▶ WHAT THE TASK REQUIRES: The answer must be the full data, restated word for word, with no pictures in it.

▶ AVAILABLE RECORDS:

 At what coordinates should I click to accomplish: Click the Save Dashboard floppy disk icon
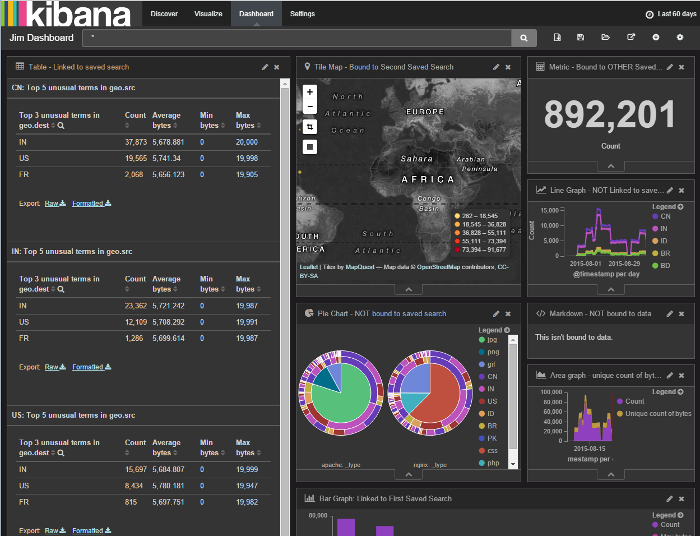coord(581,38)
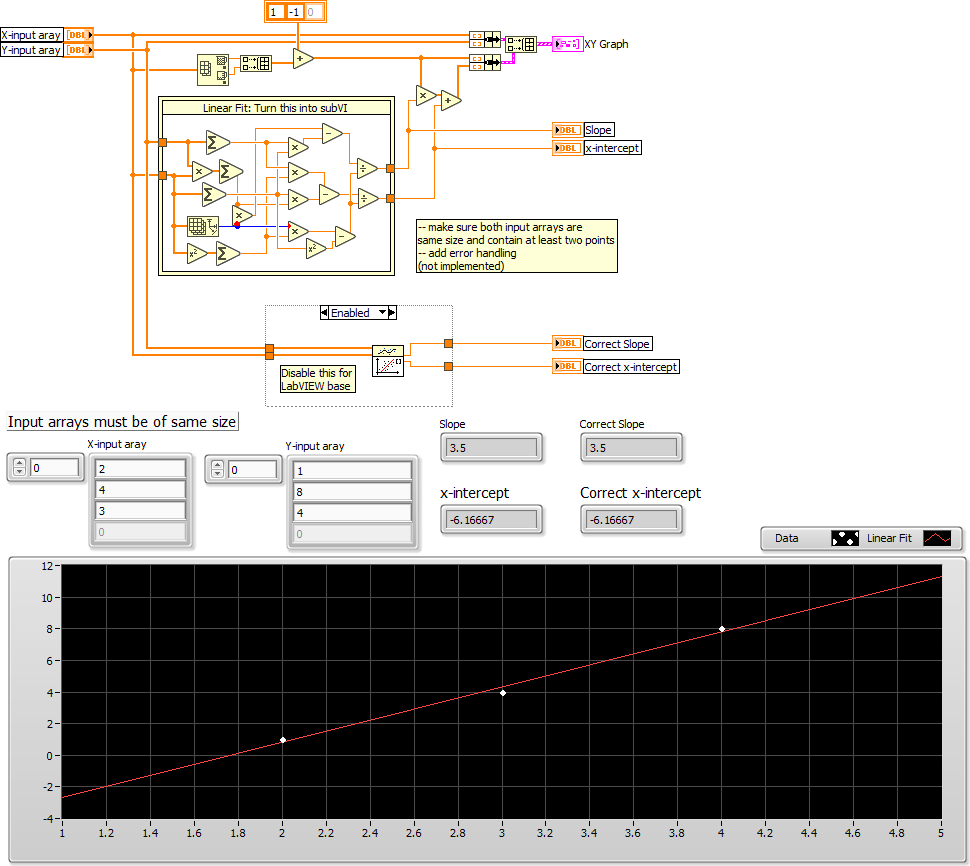This screenshot has width=970, height=866.
Task: Click the Linear Fit VI icon in the disable structure
Action: tap(388, 361)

▶ ANSWER TO THIS PROBLEM:
 At what coordinates should I click to accomplish: Click the Save Dashboard floppy disk icon
coord(581,38)
This screenshot has width=970, height=866.
Task: Click the Linear Fit VI icon in the disable structure
Action: tap(388, 361)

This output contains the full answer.